ALWAYS use Python's standard logging module. Never use ctx.log().

import logging

logger = logging.getLogger(__name__)

def run(*, step_id: str, config: dict, inputs: dict, ctx):
    logger.info(f"[{step_id}] Starting extraction")
    logger.error(f"[{step_id}] Failed: {error}")

    # Metrics go via ctx
    ctx.log_metric("rows_read", 1000)

Driver Patterns

Extractor Pattern (streams to DuckDB)

def run(self, *, step_id: str, config: dict, inputs: dict, ctx) -> dict:
    conn = ctx.get_db_connection()
    table_name = step_id

    # Stream data in batches
    for i, batch_df in enumerate(fetch_batches()):
        if i == 0:
            conn.execute(f"CREATE TABLE {table_name} AS SELECT * FROM batch_df")
        else:
            conn.execute(f"INSERT INTO {table_name} SELECT * FROM batch_df")

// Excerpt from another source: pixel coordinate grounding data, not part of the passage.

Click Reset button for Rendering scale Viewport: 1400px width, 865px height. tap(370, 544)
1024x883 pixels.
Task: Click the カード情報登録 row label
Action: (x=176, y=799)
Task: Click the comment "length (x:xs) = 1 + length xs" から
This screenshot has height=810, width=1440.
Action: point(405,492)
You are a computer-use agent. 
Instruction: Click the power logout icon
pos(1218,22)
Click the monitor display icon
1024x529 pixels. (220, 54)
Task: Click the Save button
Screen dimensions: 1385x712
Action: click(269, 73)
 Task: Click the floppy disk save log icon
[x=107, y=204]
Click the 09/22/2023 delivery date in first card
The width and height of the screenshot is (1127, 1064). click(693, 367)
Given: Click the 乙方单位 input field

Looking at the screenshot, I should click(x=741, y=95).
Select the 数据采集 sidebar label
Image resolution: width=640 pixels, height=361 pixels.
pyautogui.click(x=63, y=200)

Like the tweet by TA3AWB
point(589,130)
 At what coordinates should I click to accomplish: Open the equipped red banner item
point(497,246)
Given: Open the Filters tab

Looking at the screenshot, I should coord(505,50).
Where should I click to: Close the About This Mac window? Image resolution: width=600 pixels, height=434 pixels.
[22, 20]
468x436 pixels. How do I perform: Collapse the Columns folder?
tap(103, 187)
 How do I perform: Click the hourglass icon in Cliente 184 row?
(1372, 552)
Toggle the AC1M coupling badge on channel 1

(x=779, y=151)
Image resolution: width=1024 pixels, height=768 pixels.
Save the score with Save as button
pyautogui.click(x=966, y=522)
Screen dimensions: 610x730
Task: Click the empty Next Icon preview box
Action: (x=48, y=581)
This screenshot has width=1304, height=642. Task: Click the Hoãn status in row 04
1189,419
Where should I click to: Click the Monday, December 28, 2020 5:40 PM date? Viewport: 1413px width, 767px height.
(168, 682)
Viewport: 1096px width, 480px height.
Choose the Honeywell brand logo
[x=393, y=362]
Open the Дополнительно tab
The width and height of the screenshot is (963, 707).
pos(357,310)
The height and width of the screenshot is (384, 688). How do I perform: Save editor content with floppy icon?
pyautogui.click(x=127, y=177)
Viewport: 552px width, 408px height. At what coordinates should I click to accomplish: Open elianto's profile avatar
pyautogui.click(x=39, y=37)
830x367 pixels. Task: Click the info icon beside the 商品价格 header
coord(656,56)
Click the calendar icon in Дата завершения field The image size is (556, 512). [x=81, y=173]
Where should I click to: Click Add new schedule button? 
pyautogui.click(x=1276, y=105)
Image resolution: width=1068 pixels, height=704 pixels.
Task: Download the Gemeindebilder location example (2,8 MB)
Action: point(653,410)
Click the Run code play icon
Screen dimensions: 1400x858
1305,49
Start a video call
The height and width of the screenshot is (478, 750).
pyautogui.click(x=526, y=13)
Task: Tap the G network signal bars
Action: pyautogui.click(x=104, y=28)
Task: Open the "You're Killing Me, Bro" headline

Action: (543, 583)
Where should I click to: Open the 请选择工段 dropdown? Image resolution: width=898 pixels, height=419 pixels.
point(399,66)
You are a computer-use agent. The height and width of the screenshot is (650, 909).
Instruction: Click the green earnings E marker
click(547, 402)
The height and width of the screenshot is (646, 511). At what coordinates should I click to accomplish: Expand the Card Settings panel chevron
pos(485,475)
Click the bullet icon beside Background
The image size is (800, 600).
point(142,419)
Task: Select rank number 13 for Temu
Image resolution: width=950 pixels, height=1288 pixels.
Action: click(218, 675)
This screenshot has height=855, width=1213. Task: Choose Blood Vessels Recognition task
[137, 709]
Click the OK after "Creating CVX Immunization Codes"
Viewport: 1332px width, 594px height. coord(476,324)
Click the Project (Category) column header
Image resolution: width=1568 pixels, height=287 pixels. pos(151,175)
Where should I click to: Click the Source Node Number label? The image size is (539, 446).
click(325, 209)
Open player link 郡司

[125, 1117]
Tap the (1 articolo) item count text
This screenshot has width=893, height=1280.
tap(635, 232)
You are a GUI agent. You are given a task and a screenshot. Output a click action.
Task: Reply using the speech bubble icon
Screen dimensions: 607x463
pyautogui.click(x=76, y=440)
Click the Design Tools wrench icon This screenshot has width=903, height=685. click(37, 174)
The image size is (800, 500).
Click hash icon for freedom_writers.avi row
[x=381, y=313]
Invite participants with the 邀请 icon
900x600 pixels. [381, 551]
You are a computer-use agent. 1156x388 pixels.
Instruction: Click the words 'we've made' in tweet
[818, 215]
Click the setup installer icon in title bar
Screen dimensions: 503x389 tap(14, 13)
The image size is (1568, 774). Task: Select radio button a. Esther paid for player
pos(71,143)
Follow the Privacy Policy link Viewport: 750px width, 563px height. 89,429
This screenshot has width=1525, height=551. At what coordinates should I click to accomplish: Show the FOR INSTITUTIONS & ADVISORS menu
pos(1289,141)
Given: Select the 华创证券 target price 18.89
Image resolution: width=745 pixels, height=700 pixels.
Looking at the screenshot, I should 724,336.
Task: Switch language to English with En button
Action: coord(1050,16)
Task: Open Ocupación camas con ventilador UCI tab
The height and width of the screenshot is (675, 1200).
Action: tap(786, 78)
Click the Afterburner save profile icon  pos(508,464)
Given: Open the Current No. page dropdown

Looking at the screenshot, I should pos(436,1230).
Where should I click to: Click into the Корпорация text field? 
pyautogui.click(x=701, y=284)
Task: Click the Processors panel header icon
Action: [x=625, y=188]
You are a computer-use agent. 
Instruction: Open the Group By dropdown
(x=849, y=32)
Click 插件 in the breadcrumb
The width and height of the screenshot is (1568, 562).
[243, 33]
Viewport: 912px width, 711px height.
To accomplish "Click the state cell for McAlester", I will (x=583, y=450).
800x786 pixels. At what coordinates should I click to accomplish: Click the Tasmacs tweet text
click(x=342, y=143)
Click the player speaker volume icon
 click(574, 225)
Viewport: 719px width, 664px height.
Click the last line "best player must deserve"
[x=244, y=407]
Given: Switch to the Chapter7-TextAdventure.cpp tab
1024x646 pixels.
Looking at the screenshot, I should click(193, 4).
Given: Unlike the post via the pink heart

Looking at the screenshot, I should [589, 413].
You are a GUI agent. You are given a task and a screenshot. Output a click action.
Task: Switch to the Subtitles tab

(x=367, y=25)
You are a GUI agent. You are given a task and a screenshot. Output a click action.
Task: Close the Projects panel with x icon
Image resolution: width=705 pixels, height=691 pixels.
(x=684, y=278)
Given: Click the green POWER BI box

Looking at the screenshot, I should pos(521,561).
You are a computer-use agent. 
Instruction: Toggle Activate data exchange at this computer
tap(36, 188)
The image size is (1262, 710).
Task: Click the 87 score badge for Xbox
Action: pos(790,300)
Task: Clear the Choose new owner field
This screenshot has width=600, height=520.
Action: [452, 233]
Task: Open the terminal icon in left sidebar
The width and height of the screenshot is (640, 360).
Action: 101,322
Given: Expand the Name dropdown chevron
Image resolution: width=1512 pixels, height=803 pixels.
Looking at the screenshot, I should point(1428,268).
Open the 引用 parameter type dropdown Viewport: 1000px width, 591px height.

    ctx.log_metric("rows_read", total_rows)
    return {"table": table_name, "rows": total_rows}

Processor Pattern (reads/writes DuckDB tables)

def run(self, *, step_id: str, config: dict, inputs: dict, ctx) -> dict:
    conn = ctx.get_db_connection()
    input_table = inputs.get("table")  # From upstream step

    query = config["query"]  # SQL referencing input_table
    conn.execute(f"CREATE TABLE {step_id} AS {query}")

    row_count = conn.execute(f"SELECT COUNT(*) FROM {step_id}").fetchone()[0]
    return {"table": step_id, "rows": row_count}

Writer Pattern (reads from DuckDB)

def run(self, *, step_id: str, config: dict, inputs: dict, ctx) -> dict:
    conn = ctx.get_db_connection()
    table_name = inputs["table"]  # From upstream step

    # Read data from DuckDB
    df = conn.execute(f"SELECT * FROM {table_name}").df()

    # Write to destination (API, file, etc.)
    write_to_destination(df, config)

    ctx.log_metric("rows_written", len(df))
    return {}  # Writers return empty dict

Testing Requirements

ALWAYS test drivers in both environments before committing:

# 1. Local execution
osiris compile your_pipeline.yaml
osiris run --last-compile

# 2. E2B cloud execution
osiris run --last-compile --e2b --e2b-install-deps

Both environments use identical DuckDB-based data exchange - no special handling needed.

Component Spec Requirements

Every component needs x-runtime dependencies declared:

x-runtime:
  driver: osiris.drivers.your_driver.YourDriver
  requirements:
    imports:
      - pandas
      - requests
    packages:
      - pandas
      - requests>=2.0

Project Structure

osiris/
├── cli/           # CLI with helpers/
├── connectors/    # Database connectors
├── core/          # Core functionality
├── drivers/       # Runtime drivers
├── mcp/          # MCP server
├── remote/       # E2B execution
└── runtime/      # Local execution

Version Info

  • Current: v0.5.4 (Production Ready)
  • Model: Opus 4.1 (claude-opus-4-1-20250805)
  • Python: 3.11+ required
  • Test Suite: ~196 seconds full run

For detailed information, see documentation in docs/.